Albuterol Oral Inhaler

Proventil HFA™Ventolin HFA™ProAir HFA™

What It's For & How To Take

Albuterol is a short acting inhaled medication that is used to treat wheezing and shortness of breath that may be brought on by conditions such as asthma or chronic obstructive pulmonary disease. This medication is also used to prevent these same symptoms that may be brought on by exercise.

This medication works by relaxing the muscle in your lungs. By doing this, your coughing and wheezing may be decreased and you can breathe much easier.

Albuterol is usually prescribed to be used every 4 or 6 hours as needed; however, your dose will be based on your response to treatment and specific condition. Use of a spacing device with your albuterol inhaler is encouraged.   Spacing devices are available at most pharmacies, ask your pharmacist.

When you pick up your inhaler for the first time, make sure the pharmacist shows you exactly how to use it. If you have any questions on how to use your inhaler, call your pharmacist or doctor and ask for instruction.

Prime your inhaler before its first use, if you have dropped it, or if it has not been used for 2 weeks or more. Prime the inhaler by spraying 3 or 4 sprays of the fine mist into the air, away from your face.

Shake the inhaler for 5 seconds before each inhalation. If you are using more than 1 inhalation, wait 60 seconds between the first and second dose.

If you are using this medication on a regular schedule and forget to take a dose, take it as soon as you remember. If it is near the time of your next dose, skip it and continue with your normal dose time.

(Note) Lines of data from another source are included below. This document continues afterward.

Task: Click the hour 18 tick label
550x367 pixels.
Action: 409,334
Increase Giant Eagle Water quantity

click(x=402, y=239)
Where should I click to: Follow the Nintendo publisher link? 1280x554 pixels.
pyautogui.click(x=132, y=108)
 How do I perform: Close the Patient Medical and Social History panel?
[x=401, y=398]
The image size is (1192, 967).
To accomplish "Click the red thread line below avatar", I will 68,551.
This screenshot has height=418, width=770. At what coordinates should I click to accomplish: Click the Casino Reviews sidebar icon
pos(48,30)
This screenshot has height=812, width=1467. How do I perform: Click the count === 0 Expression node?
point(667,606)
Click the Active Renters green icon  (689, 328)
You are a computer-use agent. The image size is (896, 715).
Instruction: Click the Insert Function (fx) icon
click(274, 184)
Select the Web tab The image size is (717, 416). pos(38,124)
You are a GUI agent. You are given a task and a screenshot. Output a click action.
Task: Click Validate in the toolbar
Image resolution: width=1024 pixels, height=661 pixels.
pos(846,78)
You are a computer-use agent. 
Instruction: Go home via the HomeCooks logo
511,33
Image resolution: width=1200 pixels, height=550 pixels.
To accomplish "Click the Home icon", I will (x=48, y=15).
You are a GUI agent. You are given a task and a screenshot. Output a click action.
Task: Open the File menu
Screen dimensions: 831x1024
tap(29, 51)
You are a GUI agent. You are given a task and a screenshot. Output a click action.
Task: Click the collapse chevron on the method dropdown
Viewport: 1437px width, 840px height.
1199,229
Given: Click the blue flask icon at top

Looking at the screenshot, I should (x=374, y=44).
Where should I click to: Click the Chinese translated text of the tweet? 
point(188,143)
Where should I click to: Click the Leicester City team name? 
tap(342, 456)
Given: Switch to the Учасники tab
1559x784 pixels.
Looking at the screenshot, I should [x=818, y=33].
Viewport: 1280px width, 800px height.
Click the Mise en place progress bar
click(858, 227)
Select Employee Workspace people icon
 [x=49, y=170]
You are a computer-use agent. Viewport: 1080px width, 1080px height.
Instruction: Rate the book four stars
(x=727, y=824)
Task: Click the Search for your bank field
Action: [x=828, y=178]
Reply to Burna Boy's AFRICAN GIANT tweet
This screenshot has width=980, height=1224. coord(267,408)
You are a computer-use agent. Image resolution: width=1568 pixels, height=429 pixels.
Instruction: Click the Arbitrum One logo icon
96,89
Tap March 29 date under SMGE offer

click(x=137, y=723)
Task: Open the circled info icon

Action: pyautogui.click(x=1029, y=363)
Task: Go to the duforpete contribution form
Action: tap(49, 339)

Do not take a double dose to make up the missed dose.

Keep your inhaler clean and keep count of the number of inhalations left in the container. If you have any questions about how to clean your inhaler or keep track of the number of doses, ask your pharmacist or doctor to explain it to you.

If your doctor has you using another inhaler, such as a steroid, at the same time as your albuterol, use the albuterol inhaler first. The albuterol will open your lungs so the next medication can get into your lungs easier.

Take time to understand which inhalers are for urgent breathing episodes and which are to be used on a regular basis to prevent breathing problems. If you have used your inhaler and are not seeing any improvement or your symptoms are worsening, call your doctor.

Self-monitoring also includes the use of a Peak Flow Meter. This is a simple device which helps you measure, on your own, how well your lungs are working. If you don’t already use one, discuss this with your doctor or pharmacist.

Warnings & Cautions

  • This medication may make you dizzy, drowsy, or blur your vision. Do not drive or do any activity that requires focus and attention until you are sure you can do them safely. Limit alcoholic beverages while using albuterol oral inhaler.
  • Let your pharmacist or doctor know if you are pregnant or breastfeeding before taking this medication.
  • Tell your doctor if you have ever been told you have any heart rhythm problems. Rarely, albuterol may cause your heart to beat fast and unsteady. If you feel any severe dizziness or feel like your heart is racing or beating too fast, get medical help right away.

Interactions & Side Effects

  • Tell your pharmacist or doctor all your medication allergies so they may determine if albuterol oral inhaler is safe for you to use.
  • Avoid dangerous drug interactions. Tell your pharmacist or doctor all the other medication you are taking, including over the counter supplements, even if you don't take them very often.
  • Ask your doctor if this medication is safe to take with your current health conditions. Tell your doctor if you have a heart condition, including chest pain or irregular heartbeats, a history of high blood pressure, or a history of seizure disorders.
  • While using albuterol oral inhaler, you may feel some shaking, nervousness or headache. You may also feel some throat dryness or cough. If these or any other unwanted side effects persist, contact your doctor or pharmacist to talk about it with them.
  • Call your doctor right away if you feel any chest pain or pounding heartbeat.
If you have any questions about what you have heard, contact your pharmacist or doctor. This session does not include all the potential interactions or side effects that this medication may cause. Ask your pharmacist how your medication should be stored and how you should dispose of it when you are done taking it. Do not share your medication with anyone, ever. Remember, this is not meant to replace your counseling session with your pharmacist. In case of overdose, call your local poison control center at 1-800-222-1222.